| EXERCISE GOAL |
Rewrite the trial abstract below from "Reducing diarrhoea in" up to and including "diarrhoea in children.", swapping each "drinking-water" for "drinking water".

##### EXTRACTED TEXT

Reducing diarrhoea in Guatemalan children: randomized controlled trial of flocculant–disinfectant for drinking-water
Tom M Chiller, Carlos E Mendoza, M Beatriz Lopez, Maricruz Alvarez, Robert M Hoekstra, Bruce H Keswick, & Stephen P Luby
To examine the effect of a new point-of-use treatment for drinking-water, a commercially developed flocculant–disinfectant, on the prevalence of diarrhoea in children.
We conducted a randomized controlled trial among 514 rural Guatemalan households, divided into 42 neighbourhood clusters, for 13 weeks, from 4 November 2002 through 31 January 2003. Clusters assigned to water treatment with the flocculant–disinfectant were compared with those using their usual water-handling practices. The longitudinal prevalence of diarrhoea was calculated as the proportion of total days with diarrhoea divided by the total number of days of observation. The prevalence of diarrhoea was compared using the Wilcoxon rank–sum test.
The 1702 people in households receiving the disinfectant had a prevalence of diarrhoea that was 40% lower than that among the 1699 people using standard water-handling practices (0.9% versus 1.5%; P = 0.001). In households using the flocculant–disinfectant, children < 1 year of age had a 39% lower prevalence of diarrhoea than those in households using their standard practices (3.7% versus 6.0%; P = 0.005).
In settings where families rarely treat drinking-water, we introduced a novel flocculant–disinfectant that reduced the longitudinal prevalence of diarrhoea, especially among children aged < 1 year, among whom diarrhoea has been strongly associated with mortality. Successful introduction and use of this product could contribute to preventing diarrhoeal disease globally.

##########
##### RECORDS PROVIDED

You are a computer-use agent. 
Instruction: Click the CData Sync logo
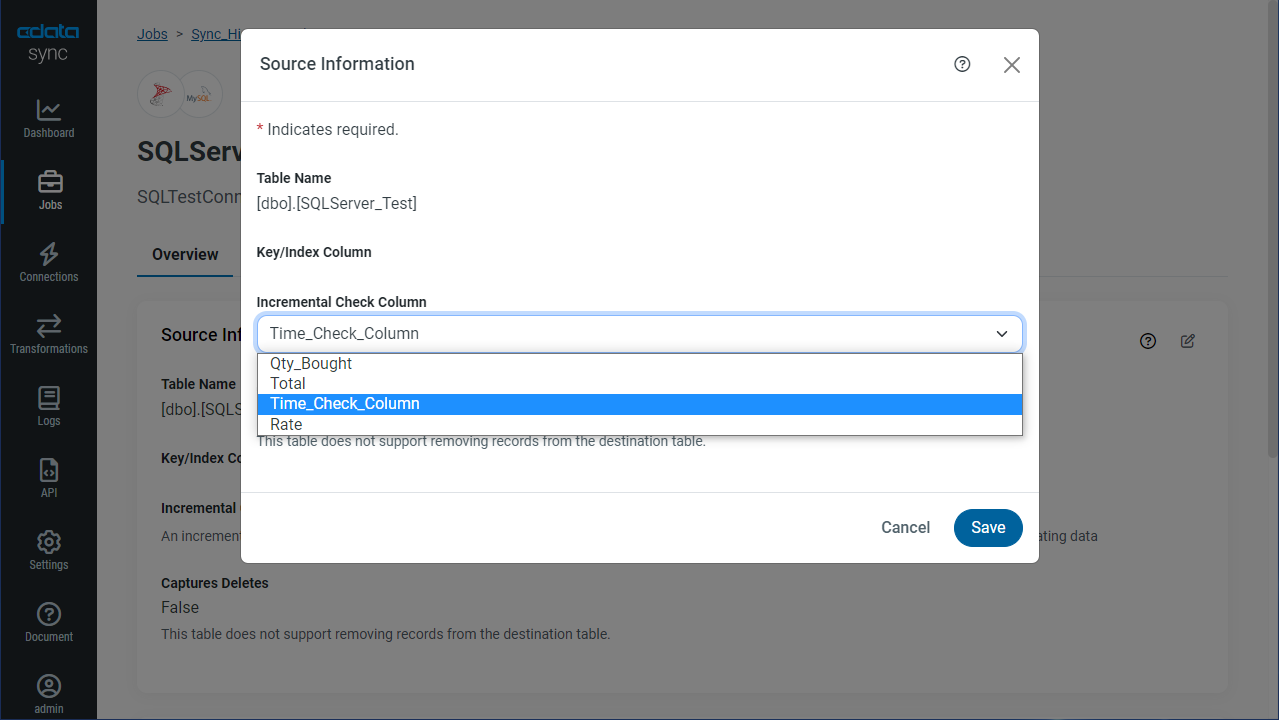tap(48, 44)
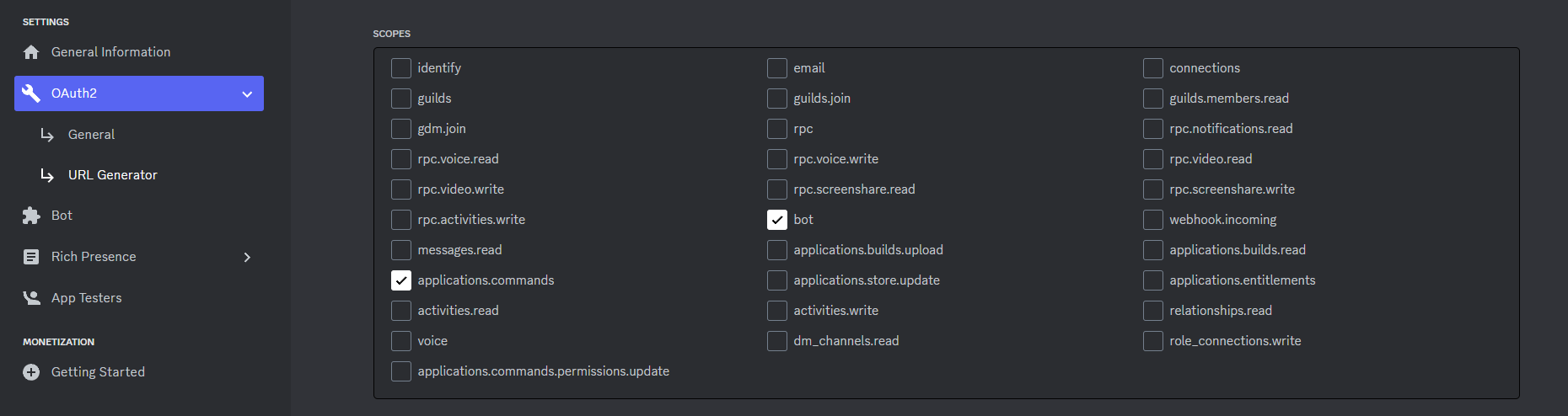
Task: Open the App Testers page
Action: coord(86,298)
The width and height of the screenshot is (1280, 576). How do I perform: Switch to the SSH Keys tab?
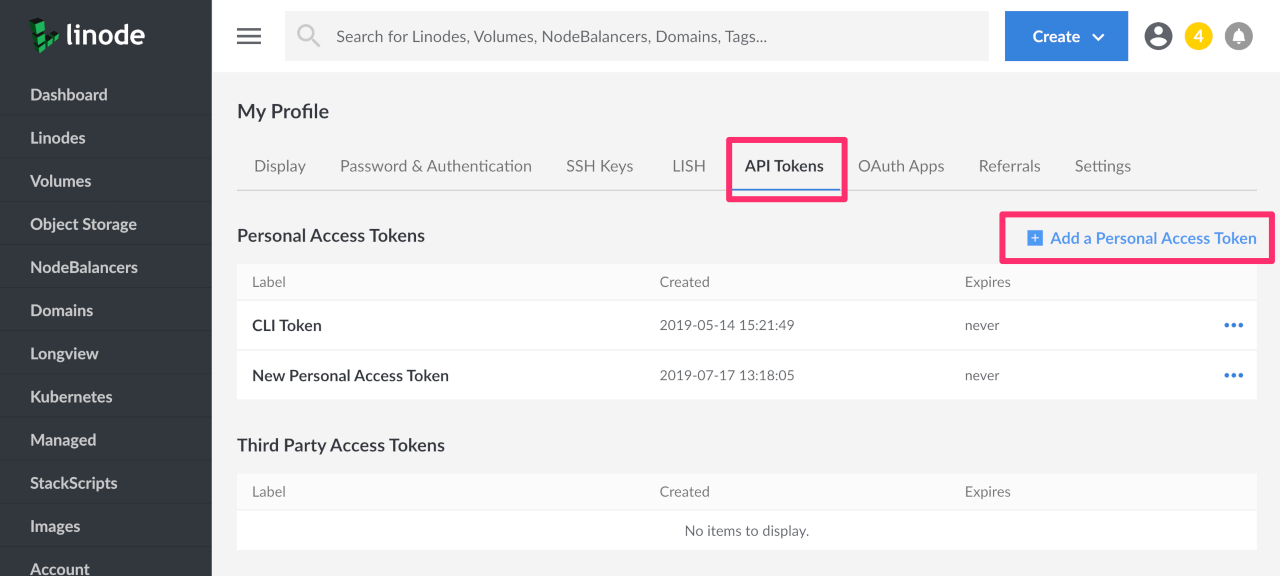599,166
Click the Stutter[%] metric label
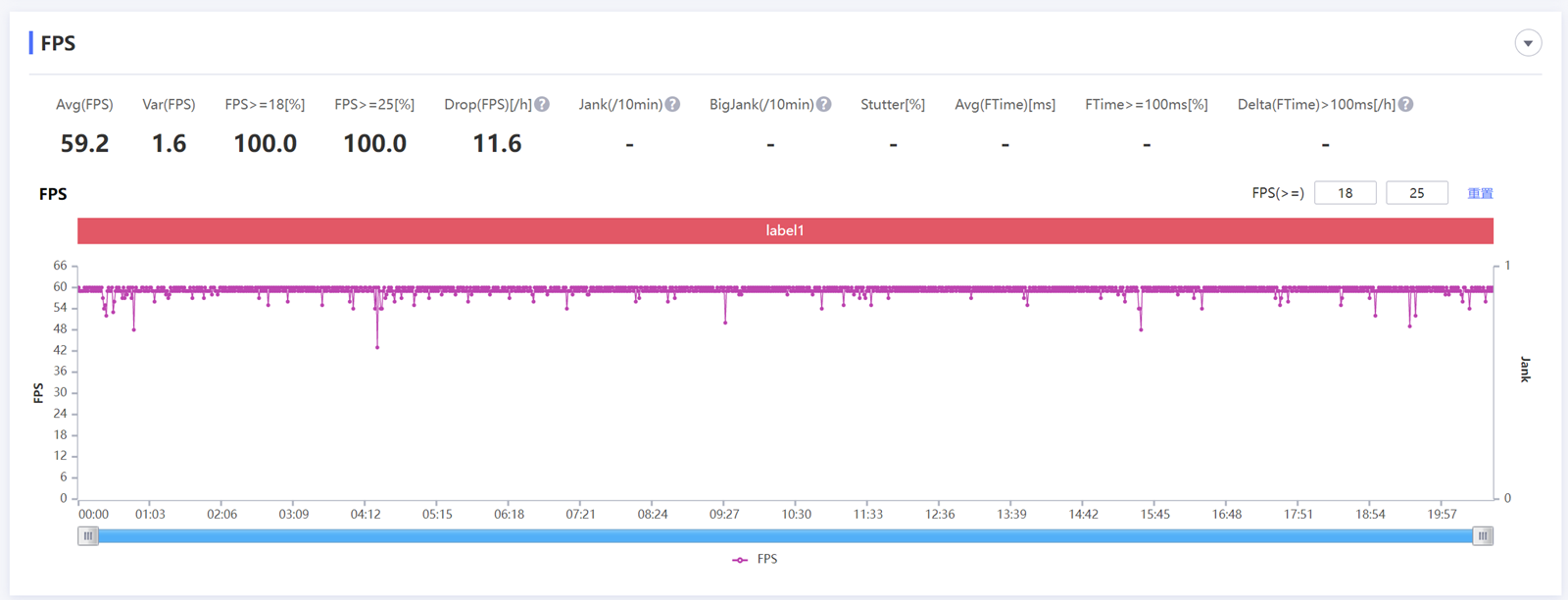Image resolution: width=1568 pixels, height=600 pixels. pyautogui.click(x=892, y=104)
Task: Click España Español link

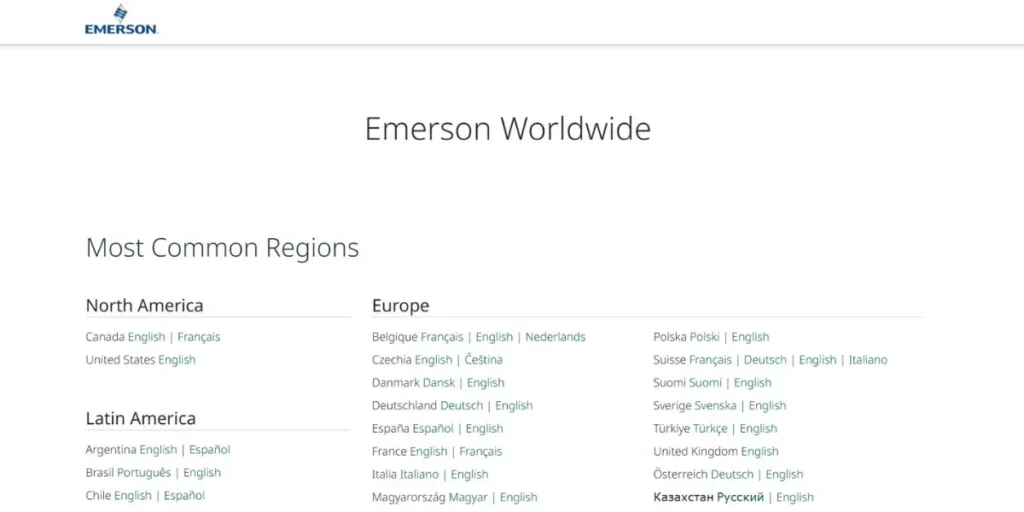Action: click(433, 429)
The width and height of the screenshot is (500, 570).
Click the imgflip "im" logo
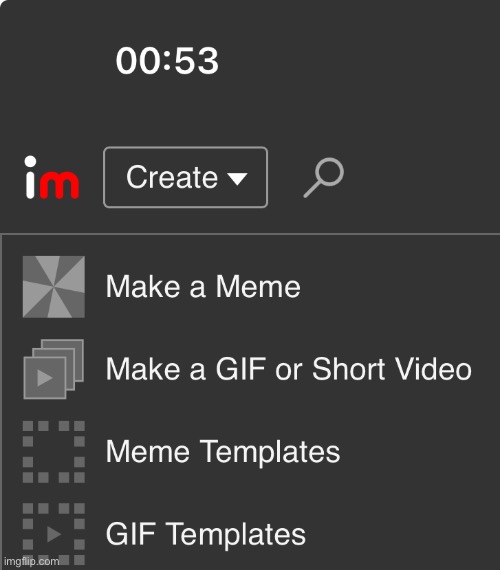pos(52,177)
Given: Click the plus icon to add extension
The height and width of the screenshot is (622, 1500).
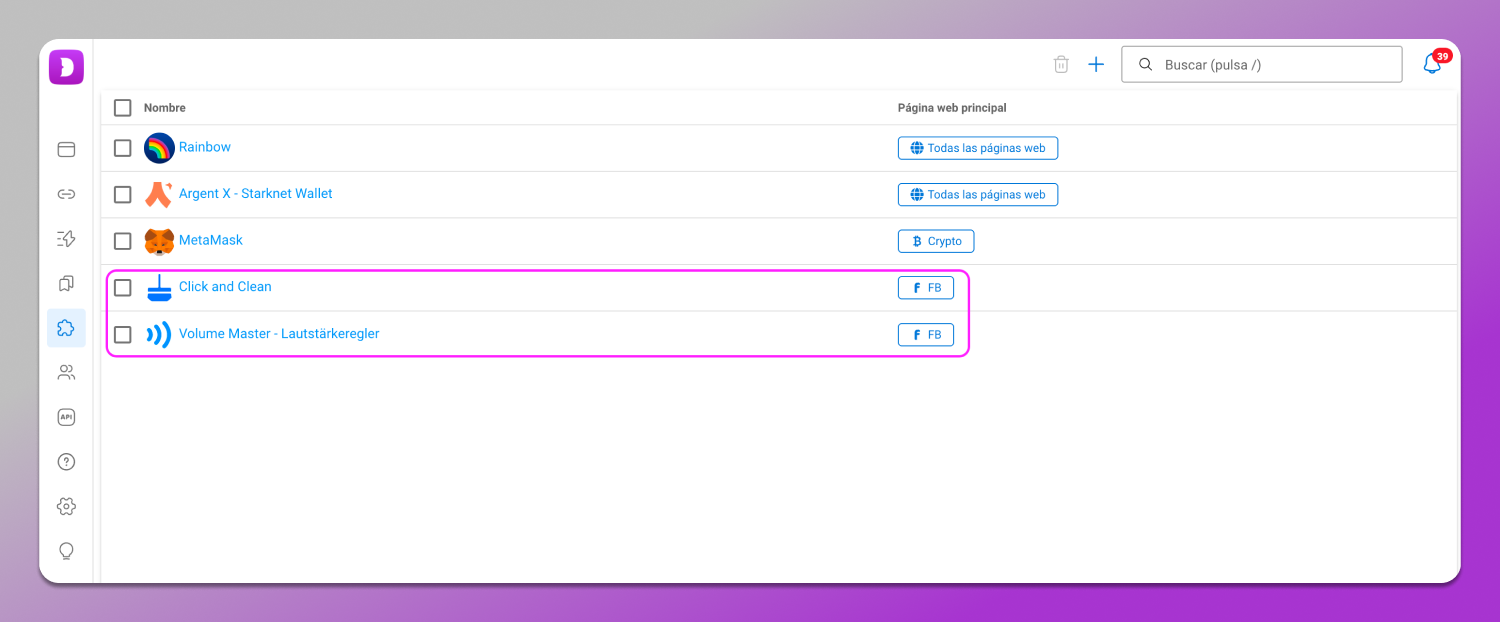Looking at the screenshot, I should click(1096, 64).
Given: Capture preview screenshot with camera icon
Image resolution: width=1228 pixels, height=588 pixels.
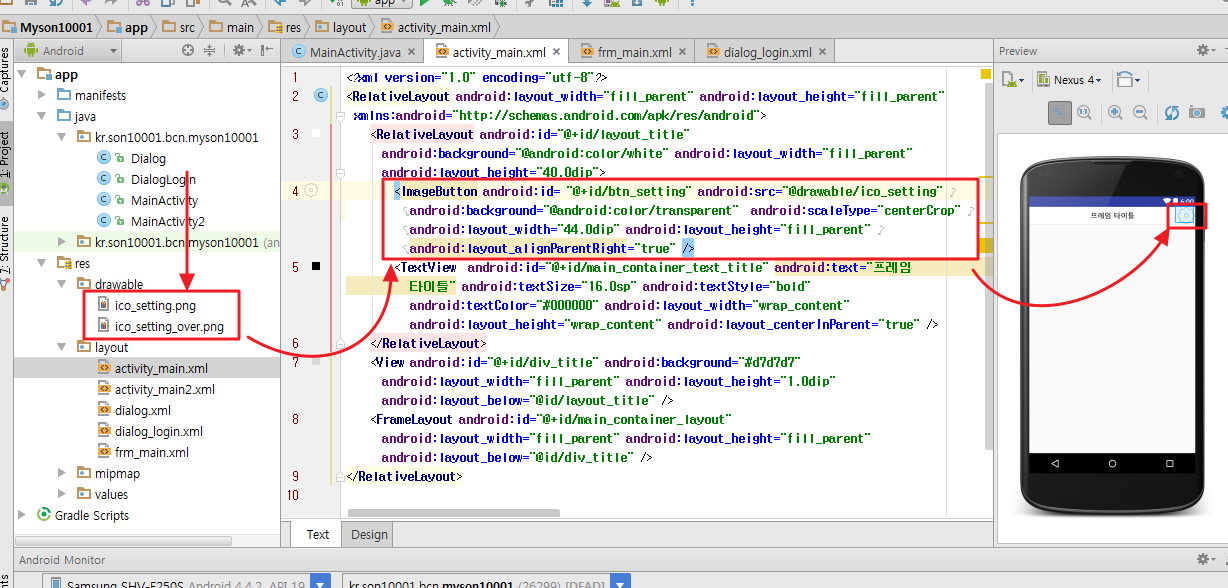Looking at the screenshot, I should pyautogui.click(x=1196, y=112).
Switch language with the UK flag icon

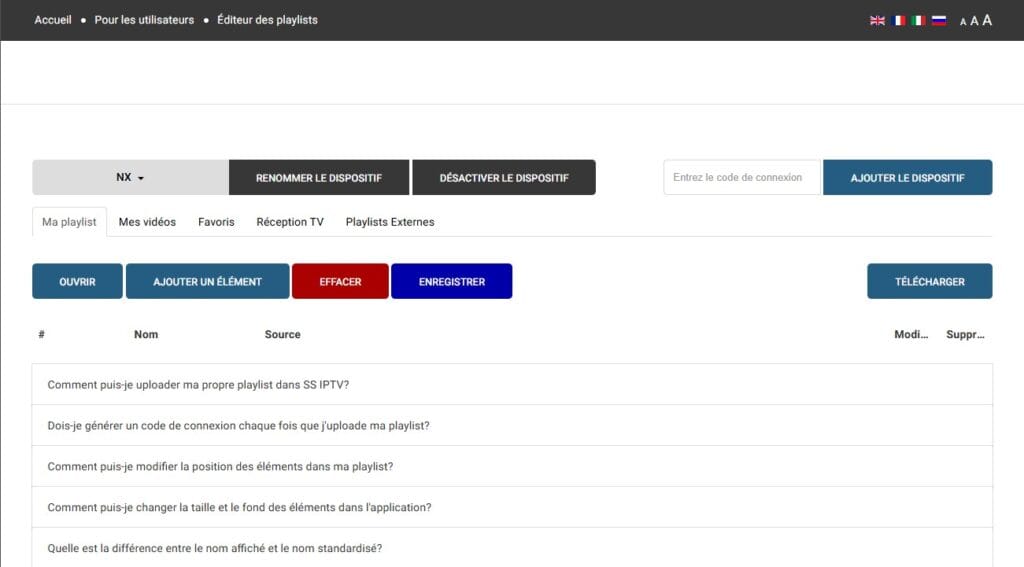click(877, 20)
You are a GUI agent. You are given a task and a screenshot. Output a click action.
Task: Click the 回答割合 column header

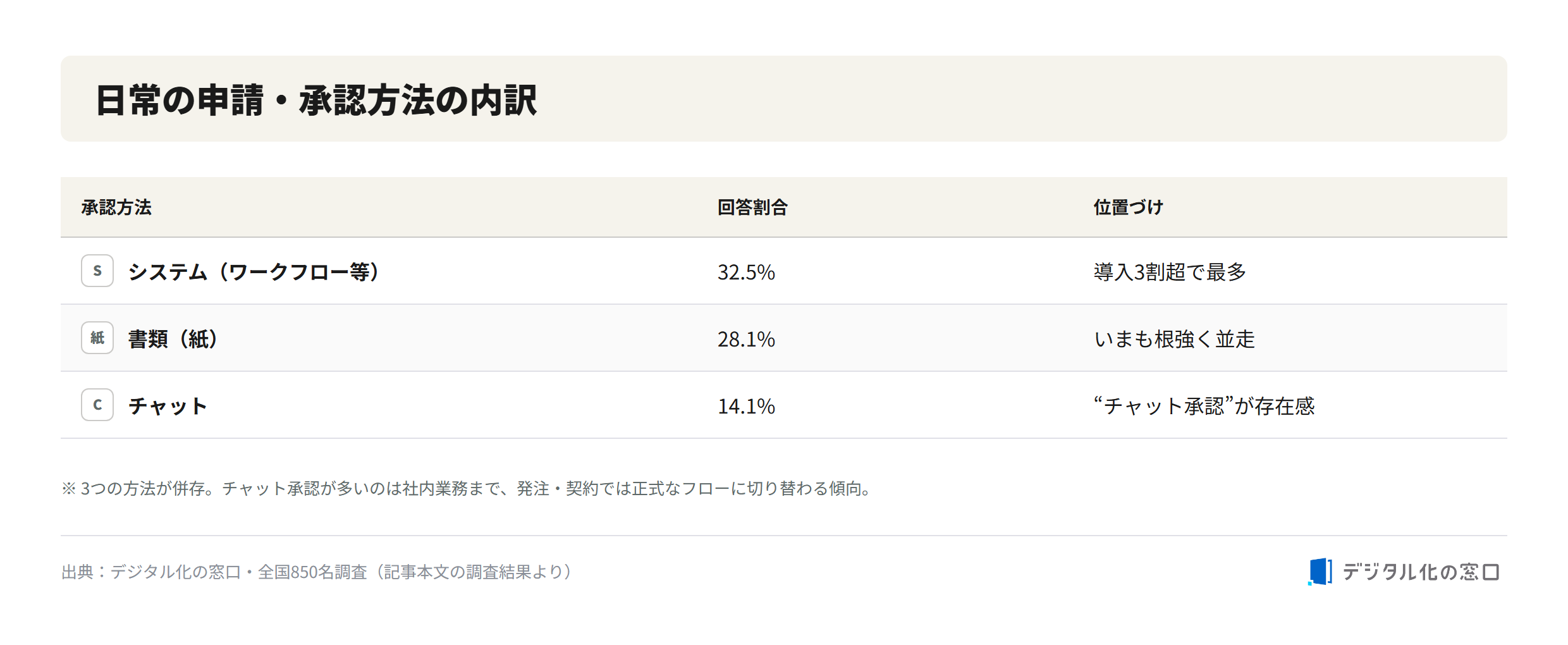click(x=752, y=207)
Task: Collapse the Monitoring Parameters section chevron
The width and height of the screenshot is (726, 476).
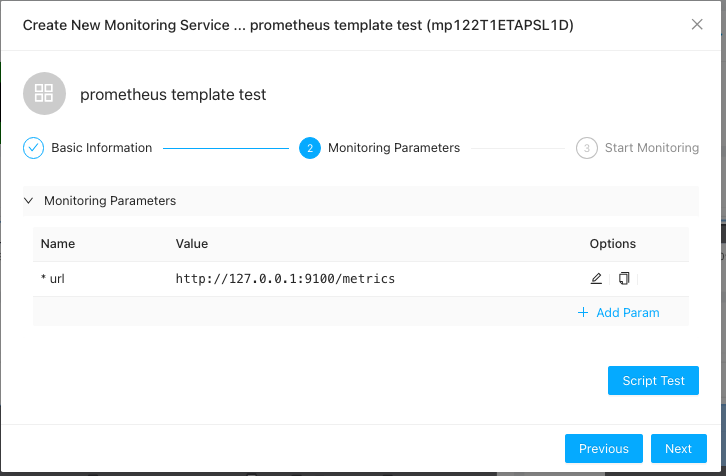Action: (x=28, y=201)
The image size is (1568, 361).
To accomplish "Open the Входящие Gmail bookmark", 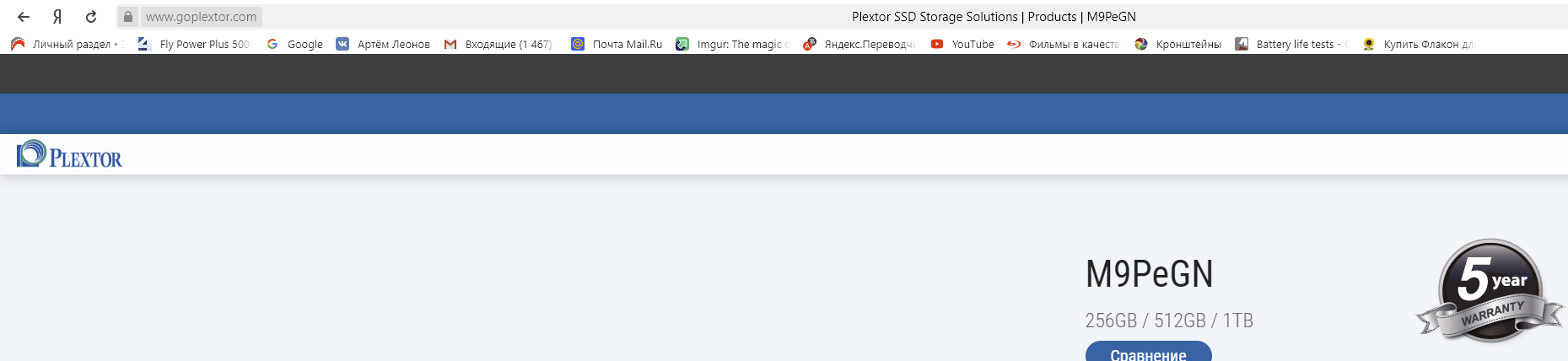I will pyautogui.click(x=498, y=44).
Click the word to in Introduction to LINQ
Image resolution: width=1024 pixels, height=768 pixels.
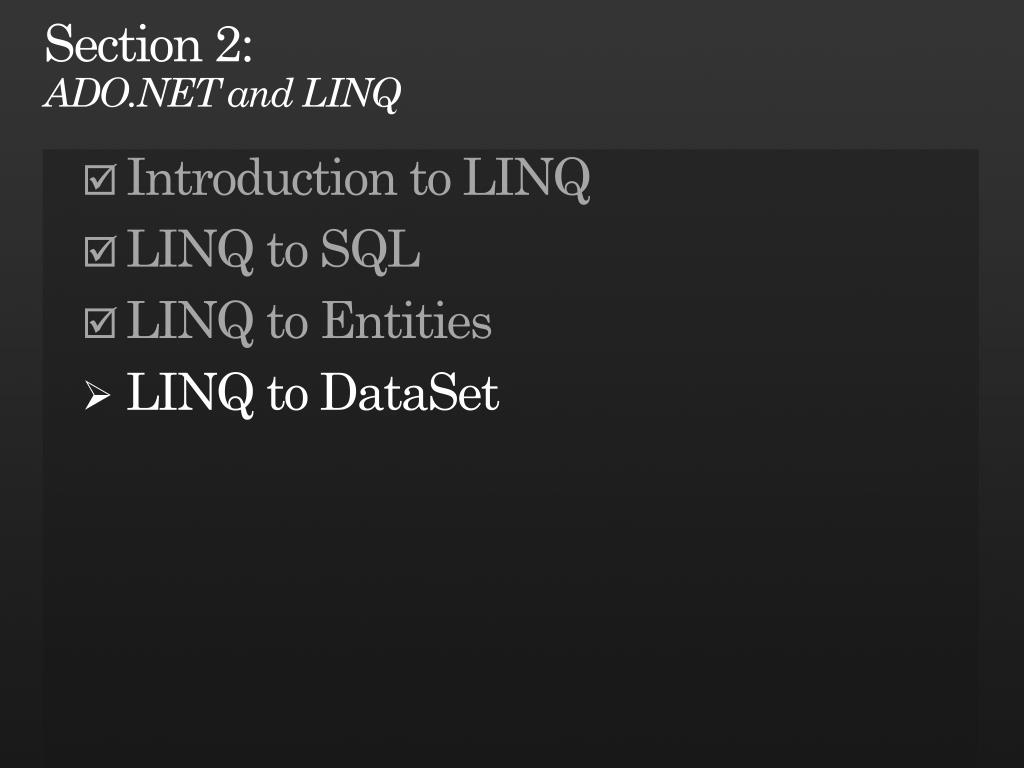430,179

##########

| RESPONSE FOR THIS EXERCISE |
Reducing diarrhoea in Guatemalan children: randomized controlled trial of flocculant–disinfectant for drinking water
Tom M Chiller, Carlos E Mendoza, M Beatriz Lopez, Maricruz Alvarez, Robert M Hoekstra, Bruce H Keswick, & Stephen P Luby
To examine the effect of a new point-of-use treatment for drinking water, a commercially developed flocculant–disinfectant, on the prevalence of diarrhoea in children.